Dies bewahrt nicht vor schmerzhaften Verlusten, die tiefe Einschnitte im Leben hinterlassen. Nichts kann den Verlust eines geliebten Menschen ersetzen und es ist wichtig, zu trauern. Doch kann die aktive Beschäftigung mit Dingen, die eine Freude bereiten, auch dabei helfen, das entstandene Vakuum nach einem Verlust wieder mit Sinn zu füllen. Das kann heißen „Ich habe in den letzten 20 Jahren immer mit meinem guten Freund am Mittwochnachmittag Karten gespielt oder Boccia oder wir sind spazieren gegangen. Jetzt ist er verstorben. Und jetzt geht es darum, was ich in Zukunft an diesem Mittwochnachmittag mache, damit mein Leben weitergeht, es weiter erfüllt bleibt."

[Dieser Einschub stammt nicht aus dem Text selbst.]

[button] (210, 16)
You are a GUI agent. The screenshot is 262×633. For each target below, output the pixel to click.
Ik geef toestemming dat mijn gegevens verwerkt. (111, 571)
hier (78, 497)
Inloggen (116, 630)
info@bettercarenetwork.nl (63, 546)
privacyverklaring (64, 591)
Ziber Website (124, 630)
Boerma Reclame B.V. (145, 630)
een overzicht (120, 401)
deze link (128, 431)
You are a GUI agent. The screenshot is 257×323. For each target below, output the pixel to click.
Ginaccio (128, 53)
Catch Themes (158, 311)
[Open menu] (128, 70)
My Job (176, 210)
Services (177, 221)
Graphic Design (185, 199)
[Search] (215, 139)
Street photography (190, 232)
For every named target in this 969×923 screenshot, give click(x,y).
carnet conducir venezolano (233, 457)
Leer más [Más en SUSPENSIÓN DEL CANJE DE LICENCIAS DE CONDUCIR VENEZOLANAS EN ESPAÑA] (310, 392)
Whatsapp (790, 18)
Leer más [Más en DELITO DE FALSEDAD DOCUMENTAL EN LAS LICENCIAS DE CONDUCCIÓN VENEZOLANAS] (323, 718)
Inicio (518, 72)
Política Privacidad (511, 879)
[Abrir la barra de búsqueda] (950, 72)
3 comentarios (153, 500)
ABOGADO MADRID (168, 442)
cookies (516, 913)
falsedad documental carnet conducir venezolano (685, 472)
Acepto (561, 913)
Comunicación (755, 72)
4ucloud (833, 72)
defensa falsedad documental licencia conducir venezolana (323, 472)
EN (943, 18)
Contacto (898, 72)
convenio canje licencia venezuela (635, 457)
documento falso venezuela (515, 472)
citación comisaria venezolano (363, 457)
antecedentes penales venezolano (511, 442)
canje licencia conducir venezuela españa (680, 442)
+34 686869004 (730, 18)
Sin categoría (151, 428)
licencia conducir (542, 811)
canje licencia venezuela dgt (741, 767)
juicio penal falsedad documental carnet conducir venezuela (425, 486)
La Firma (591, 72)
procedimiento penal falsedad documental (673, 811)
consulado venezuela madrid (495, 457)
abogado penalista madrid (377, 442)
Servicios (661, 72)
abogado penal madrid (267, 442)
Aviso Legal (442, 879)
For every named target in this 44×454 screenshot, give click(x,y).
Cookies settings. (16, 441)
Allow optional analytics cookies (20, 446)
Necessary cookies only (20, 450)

Verluste zu akzeptieren und die Lebensrealität anzunehmen, in der sich der Mensch befindet, erfordert Mut. Doch sich der eigenen Situation bewusst zu werden und zu erkennen, was noch alles möglich ist, kann neue Kräfte ins Leben rufen. Man kann sich im Leben in jedem Alter noch einmal neu erfinden, Neues ausprobieren und erleben.
Fazit
Depression im Alter ist ein vielschichtiges Phänomen, das sowohl körperliche als auch seelische Ursachen haben kann. Nicht die Lebensumstände an sich, sondern der Umgang mit ihnen und die innere Einstellung sind entscheidend. Das Schaffen neuer Perspektiven, das bewusste Verarbeiten von Verlusten und die Akzeptanz veränderter Lebensbedingungen können den Weg aus der Dunkelheit bedeuten. Letztlich lässt die Fähigkeit, sich auch im Alter neuen Herausforderungen und Freuden zu öffnen und Veränderungen mutig anzunehmen, einen mit Zuversicht in jeden Tag neuen Tag starten.